As with the soft whines of the mosquito, the Coens’ ability to milk honest-to-god fear from something banal as wallpaper peeling is one of one of the things that I relish and admire most about Barton Fink. For my money, this beats The Shining and its iconic imagery of blood gushing from a hotel elevator hands down.
Wallpaper is a fairly prominent motif in Barton Fink - the
film is book-ended by images of the Earle’s wallpaper, which form the backdrop
to both the opening titles and the end credits.

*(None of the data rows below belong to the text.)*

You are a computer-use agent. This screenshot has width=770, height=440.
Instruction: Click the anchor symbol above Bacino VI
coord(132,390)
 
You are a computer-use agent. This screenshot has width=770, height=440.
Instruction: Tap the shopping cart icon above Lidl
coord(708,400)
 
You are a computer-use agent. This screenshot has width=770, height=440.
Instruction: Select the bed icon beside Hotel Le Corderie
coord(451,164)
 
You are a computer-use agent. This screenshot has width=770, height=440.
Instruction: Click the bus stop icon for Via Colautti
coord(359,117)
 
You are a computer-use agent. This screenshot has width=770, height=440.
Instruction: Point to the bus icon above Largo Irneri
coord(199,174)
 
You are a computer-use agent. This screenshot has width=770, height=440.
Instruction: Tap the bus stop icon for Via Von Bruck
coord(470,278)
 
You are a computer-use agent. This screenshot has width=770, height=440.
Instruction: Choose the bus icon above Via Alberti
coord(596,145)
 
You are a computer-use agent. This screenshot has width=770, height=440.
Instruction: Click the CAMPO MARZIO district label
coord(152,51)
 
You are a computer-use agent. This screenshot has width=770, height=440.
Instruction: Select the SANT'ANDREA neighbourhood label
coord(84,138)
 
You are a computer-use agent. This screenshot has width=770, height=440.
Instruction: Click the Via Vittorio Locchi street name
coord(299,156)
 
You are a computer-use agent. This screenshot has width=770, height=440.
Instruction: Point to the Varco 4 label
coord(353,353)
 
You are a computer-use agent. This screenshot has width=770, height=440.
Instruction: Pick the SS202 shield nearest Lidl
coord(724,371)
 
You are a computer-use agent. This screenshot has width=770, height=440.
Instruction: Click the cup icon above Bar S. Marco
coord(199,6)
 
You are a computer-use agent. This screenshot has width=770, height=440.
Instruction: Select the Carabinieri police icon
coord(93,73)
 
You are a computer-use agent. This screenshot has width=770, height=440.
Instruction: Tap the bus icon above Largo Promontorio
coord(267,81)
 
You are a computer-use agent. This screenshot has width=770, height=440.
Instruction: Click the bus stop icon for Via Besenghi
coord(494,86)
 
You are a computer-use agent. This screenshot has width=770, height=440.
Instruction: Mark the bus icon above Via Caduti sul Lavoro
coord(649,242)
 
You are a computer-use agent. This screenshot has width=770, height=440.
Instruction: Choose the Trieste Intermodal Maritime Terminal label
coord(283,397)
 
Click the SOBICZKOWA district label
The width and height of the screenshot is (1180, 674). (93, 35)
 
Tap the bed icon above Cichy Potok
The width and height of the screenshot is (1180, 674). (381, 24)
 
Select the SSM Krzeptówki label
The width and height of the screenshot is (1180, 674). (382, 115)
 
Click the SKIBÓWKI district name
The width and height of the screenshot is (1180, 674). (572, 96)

An obvious interpretation, and one that I’ve never seen much reason to
argue with, is that it symbolises inner tensions and demons being covered up
and kept below the surface. Even the
cheap and unattractive wallpaper of the Earle is a preferable sight to the
sheer horrors that lurk beneath it. Unfortunately
for Barton, this façade is destined to come crashing down sooner or later, and
the perpetually-peeling wallpaper becomes one of his greatest nemeses for the
first half of the film.
Barton’s futile struggle with the wallpaper in his room
originates after his first meeting with Charlie. Despite his initial indifference towards
Charlie, Barton admits that he is “alright” (he gave Barton the opportunity to
behave self-importantly for the first time since coming to Hollywood, after
all, so he’s not without his uses) and is glad that he stopped by. His satisfaction is cut short, however, by
the sounds of a strip of wallpaper peeling at one of the corners from above his
bed. As Barton attempts to reaffix the
paper, he discovers that the walls are dripping with an unpleasant
sticky substance.
As noted, dripping in Barton Fink is indicative of malaise
and exposed ugliness, and it’s one of Charlie’s defining characteristics. At this stage in the film, a first-time
viewer, however attentive they may be, is unlikely to connect the substance on
the walls to the moisture seen dripping from Charlie’s face, but the connection
is reinforced in subsequent encounters, where Charlie discusses his chronic ear
infection and his need to staunch the flow of pus with cotton. Like Charlie, the Earle subsists in a state
of perpetual sickness, and its feverishness makes it highly volatile.
Charlie seems to exude heat, or at the very least it follows
him, so we might assume that it was his presence in the room which caused the adhesive to
melt and the paper to peel. It’s surely
no coincidence that he was sitting on the bed, directly beneath it, during his conversation with Barton. What’s particularly curious,
however, is the suggestion that the picture of the sun-bathing woman may even
have had something to do with this.
After Charlie has left the room, Barton’s gaze falls dreamily upon the
picture, and it is at this point that the wallpaper begins to peel. As Barton turns away from his desk and goes
to investigate, the camera shifts its focus, intently, to the picture. It’s as if the Earle has reacted with
jealousy to Barton’s fantasies about a world outside of its own walls, by
dragging him back into his immediate surroundings (personally, I subscribe strongly to
the interpretation that Charlie is in love with Barton, and that there is
indeed a homoerotic subtext to their relationship – more on that later).
Barton’s world, fragment by fragment, is falling apart. To top it all off, we hear the whines of that
troublesome mosquito from above him, reminding him that things are only going
to continue spiralling out of his control.